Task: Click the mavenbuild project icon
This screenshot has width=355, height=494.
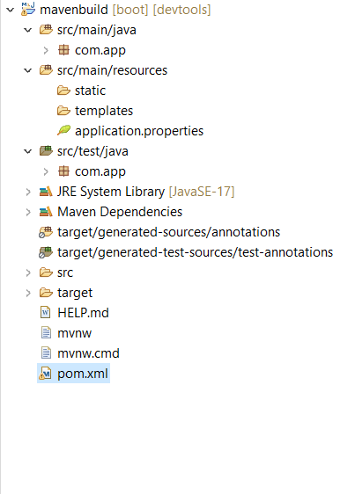Action: pos(28,9)
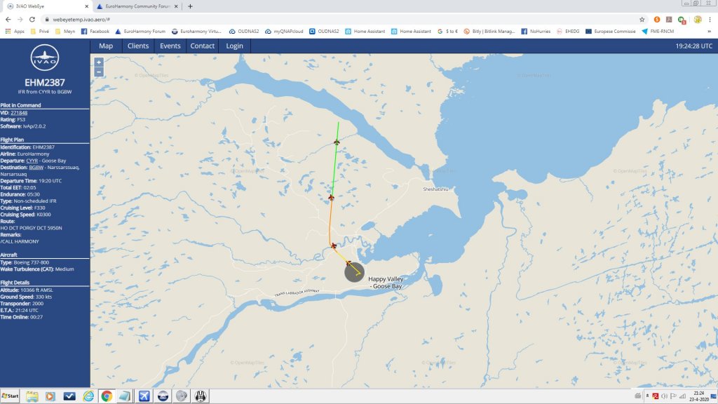Select the northernmost aircraft on the green track

pos(337,142)
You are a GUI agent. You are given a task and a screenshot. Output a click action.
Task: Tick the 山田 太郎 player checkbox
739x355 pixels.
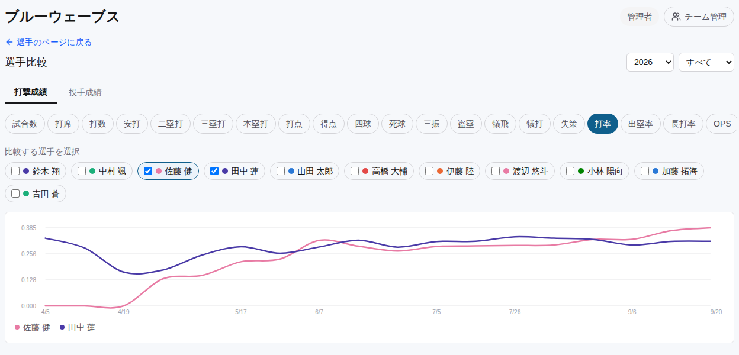click(x=281, y=171)
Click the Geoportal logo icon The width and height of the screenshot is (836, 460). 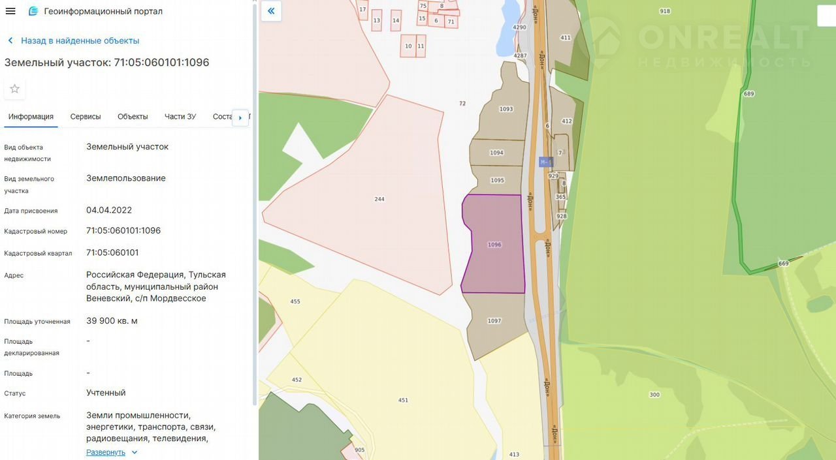pyautogui.click(x=33, y=11)
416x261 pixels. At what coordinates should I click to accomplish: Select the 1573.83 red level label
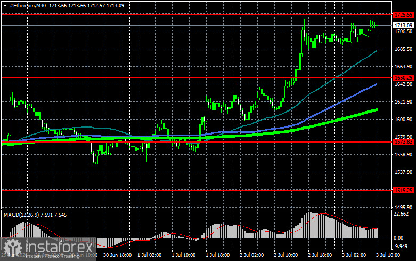click(403, 142)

Assignment:
Give back exactly the lines from the line with "416x261 pixels. At" through the end of the material above, and omit every picture.

Finished exercise:
416x261 pixels. At what coordinates should I click to accomplish: Select the 1573.83 red level label
click(403, 142)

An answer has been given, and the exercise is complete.